**Instructions for the task:**
Continue the passage on radiation safety and pediatric care in the cardiac catheterization laboratory, picking up after its last sentence.

**Selected passage:**
.....

Radiation exposure is measured by either x-ray film badges or transluminescent dosimeter (TLD) badges. It is recommended that these badges be worn on both the thyroid collar and under the lead apron at the waist. Ring dosimeters are rarely worn in the cardiac catheterization laboratory, even though hand exposure may be high.

X-ray scatter is reduced by minimizing the number of magnified views, using digital-only cine runs, keeping the image intensifier as close to the patient as possible, and selecting the highest kilovolt level that provides acceptable image contrast (to reduce the milliamperes generated). Most of the radiation exposure during interventional procedures comes from the extended use of fluoroscopy rather than the brief cine runs. The closer the operator is to the x-ray tube, the greater the radiation exposure (left anterior oblique [LAO] cranial views may result in up to 6 times more radiation than right anterior oblique [RAO] caudal views, for instance). Proper collimation and shielding is important to help reduce exposure. To minimize patient exposure to scatter radiation, the same rules apply, with further efforts to reduce the x-ray dose most important.

I. Special Concerns for the Pediatric Catheterization Laboratory

The goals in the pediatric cardiac catheterization laboratory are to define internal cardiac and vascular structures and hemodynamics. Shunts frequently require evaluation. In recent years the pediatric catheterization laboratory has become as much a therapeutic arena as a diagnostic one, with atrial septostomy, valve and vessel dilation, and stent implantation available. In some institutions, closure of intracardiac defects such as patent ductus arteriosus or atrial septal defect may be accomplished.

A pediatric cardiologist should be responsible for invasive evaluation of patients from birth to 18 years of age. Adult patients with congenital heart disease may be studied by a pediatric cardiologist, a team of adult and pediatric cardiologists working together, or an adult cardiologist with specialized training and interest in adult congenital heart disease. Complication rates in the pediatric cardiac catheterization laboratory tend to be higher than those in adult laboratories. Overall complications are about 8.8%, with major complications about 2%. Neonatal patients and those undergoing interventional procedures are at greatest risk. Informed consent is usually obtained from parents or guardians. Many diagnostic procedures can be done on an outpatient basis, although this may not be practical for a variety of reasons. Eligibility for early discharge after cardiac catheterization must consider the child's age and size, patient or parent reliability, travel time and distance, duration of procedure, time of completion, cardiac physiology, and loss of blood. Overnight observation is often required to ensure safety.

.....

**Entries provided:**
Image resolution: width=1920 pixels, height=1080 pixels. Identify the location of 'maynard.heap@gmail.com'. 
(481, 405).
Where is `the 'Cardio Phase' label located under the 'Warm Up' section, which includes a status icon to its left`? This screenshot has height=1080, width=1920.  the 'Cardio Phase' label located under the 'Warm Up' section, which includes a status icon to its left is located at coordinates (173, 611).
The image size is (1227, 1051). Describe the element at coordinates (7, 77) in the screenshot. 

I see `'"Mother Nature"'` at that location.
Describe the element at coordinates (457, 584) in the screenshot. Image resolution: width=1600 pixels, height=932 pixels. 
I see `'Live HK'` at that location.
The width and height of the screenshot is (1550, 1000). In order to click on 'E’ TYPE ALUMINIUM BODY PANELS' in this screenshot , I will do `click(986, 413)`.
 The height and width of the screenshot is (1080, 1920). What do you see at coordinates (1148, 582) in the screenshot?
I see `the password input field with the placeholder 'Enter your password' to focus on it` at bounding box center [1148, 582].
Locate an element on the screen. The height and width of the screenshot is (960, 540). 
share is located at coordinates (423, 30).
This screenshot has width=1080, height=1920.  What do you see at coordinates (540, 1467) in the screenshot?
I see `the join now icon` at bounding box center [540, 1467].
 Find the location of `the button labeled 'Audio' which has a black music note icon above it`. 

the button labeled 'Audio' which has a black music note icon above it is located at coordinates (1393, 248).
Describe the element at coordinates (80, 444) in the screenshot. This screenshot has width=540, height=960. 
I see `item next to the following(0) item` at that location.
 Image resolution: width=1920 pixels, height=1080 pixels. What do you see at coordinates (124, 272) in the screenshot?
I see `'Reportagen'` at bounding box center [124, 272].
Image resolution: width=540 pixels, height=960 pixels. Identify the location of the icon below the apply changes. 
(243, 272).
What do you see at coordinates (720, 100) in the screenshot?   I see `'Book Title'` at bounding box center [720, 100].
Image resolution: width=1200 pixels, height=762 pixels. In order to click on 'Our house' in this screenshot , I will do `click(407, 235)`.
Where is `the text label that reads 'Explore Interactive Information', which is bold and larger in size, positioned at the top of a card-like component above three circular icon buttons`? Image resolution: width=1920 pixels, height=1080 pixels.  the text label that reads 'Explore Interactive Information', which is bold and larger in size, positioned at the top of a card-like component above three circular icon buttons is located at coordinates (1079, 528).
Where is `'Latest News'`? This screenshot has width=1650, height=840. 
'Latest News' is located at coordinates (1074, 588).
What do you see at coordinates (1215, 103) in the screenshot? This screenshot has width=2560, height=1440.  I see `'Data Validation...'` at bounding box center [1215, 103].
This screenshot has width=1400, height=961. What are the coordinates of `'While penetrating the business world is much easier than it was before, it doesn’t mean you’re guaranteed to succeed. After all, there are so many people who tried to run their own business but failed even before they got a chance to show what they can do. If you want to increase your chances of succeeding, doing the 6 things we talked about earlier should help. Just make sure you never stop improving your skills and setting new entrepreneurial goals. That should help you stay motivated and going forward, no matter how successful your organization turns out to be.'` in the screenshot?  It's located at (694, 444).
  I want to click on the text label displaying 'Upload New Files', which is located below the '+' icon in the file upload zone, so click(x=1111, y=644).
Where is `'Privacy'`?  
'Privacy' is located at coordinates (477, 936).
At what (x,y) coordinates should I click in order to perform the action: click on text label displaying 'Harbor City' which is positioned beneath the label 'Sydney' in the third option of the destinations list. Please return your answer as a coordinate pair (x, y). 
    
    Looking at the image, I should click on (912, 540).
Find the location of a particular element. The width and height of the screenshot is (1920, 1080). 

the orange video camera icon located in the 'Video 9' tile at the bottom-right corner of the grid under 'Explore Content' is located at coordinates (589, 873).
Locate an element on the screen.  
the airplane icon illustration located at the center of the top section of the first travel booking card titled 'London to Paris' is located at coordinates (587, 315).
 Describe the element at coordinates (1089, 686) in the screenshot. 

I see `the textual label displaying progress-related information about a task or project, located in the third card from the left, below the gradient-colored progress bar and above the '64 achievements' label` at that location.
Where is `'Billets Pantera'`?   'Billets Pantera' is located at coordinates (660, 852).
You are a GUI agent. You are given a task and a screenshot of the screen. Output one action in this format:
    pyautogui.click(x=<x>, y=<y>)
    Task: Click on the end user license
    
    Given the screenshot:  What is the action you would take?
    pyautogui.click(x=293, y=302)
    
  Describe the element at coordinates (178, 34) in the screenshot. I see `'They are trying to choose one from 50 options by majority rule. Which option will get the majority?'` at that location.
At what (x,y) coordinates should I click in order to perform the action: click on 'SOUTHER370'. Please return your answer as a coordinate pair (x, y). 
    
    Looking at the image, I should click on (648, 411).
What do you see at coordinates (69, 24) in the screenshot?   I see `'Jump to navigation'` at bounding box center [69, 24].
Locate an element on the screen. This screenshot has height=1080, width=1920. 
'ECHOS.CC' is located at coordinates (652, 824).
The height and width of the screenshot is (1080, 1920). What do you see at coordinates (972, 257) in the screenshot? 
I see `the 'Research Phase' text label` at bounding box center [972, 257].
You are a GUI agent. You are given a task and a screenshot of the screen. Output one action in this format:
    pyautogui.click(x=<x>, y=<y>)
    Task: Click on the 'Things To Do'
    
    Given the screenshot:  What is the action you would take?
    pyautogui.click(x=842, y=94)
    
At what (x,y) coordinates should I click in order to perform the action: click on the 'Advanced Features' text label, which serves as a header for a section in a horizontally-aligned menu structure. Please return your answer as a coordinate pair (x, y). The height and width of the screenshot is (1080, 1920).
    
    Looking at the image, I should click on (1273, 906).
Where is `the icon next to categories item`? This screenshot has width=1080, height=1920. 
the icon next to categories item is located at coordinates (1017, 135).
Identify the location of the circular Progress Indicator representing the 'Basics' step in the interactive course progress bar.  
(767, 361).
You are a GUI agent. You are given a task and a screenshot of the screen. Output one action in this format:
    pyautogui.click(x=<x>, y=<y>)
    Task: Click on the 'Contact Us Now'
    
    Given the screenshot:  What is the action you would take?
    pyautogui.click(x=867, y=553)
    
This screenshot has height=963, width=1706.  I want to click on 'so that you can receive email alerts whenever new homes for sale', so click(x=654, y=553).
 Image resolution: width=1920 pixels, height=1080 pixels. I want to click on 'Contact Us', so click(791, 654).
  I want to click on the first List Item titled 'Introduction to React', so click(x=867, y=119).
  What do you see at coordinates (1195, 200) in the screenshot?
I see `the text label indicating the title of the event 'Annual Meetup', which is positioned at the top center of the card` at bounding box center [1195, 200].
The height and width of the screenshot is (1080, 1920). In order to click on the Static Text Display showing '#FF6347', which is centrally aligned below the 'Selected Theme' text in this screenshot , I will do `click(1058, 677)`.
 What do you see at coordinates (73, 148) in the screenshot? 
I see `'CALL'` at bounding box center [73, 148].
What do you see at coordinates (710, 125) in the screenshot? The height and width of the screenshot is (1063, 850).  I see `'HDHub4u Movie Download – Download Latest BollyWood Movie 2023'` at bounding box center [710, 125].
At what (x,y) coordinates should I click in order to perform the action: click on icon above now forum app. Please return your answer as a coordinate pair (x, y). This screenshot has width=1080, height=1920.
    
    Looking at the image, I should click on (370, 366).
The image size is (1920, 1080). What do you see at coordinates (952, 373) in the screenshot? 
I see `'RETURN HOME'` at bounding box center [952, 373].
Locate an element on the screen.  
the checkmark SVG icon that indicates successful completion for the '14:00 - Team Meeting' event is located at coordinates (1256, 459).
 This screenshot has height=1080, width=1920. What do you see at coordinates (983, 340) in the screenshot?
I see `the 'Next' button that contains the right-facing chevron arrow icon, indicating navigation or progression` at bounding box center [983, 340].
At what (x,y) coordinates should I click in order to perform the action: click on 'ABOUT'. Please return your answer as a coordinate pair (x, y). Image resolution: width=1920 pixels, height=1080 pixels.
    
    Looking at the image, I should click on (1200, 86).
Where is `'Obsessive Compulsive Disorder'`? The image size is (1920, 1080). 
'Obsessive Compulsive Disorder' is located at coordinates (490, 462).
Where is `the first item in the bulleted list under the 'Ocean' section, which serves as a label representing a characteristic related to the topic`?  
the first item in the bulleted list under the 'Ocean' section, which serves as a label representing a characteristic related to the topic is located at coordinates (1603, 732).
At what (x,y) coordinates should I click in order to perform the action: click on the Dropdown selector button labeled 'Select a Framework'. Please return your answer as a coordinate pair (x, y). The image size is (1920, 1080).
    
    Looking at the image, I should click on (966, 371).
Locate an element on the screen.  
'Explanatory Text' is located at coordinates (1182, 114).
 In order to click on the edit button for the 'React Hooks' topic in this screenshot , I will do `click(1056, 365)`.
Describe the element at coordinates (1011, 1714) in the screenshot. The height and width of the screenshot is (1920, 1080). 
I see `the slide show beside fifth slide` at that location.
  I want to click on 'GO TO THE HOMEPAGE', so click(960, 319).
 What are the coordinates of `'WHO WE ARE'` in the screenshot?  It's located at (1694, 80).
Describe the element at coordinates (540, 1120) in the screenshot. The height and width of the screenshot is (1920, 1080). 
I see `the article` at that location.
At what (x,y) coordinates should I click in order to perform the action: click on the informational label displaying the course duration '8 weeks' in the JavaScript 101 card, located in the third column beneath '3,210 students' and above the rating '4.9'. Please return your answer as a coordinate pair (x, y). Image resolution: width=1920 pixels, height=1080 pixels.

.....

**The answer:**
Procedural issues in the pediatric laboratory include the use of deep sedation and even general anesthesia. Vascular access may be decidedly more challenging, although venous-only catheterization may be performed when there is an interatrial communication or by use of transseptal techniques. Biplane angiography is also more important to help visualize the cardiac structures adequately, to recognize catheter positions, and to help reduce the total radiographic contrast dosage. Heart rates in children are generally much higher than in adults, requiring higher framing rates for image acquisition (often 30 to 60 frames per second). Higher injection rates (up to 40 mL per second) are also useful to help define abnormal intracardiac anatomy.

The laboratory should perform a minimum of 75 pediatric cases per year. Generally, an individual cardiologist should perform at least 50 cases per year to maintain skills and reduce risk of complications. A detailed QA plan should be operative. The number of “normal” cardiac catheterizations should be zero.

Oximetry rather than indocyanine green dye methods is now used in shunt measurements. In pediatric cardiac catheterization laboratories, specialized staff should be available to ensure familiarity with the procedures performed.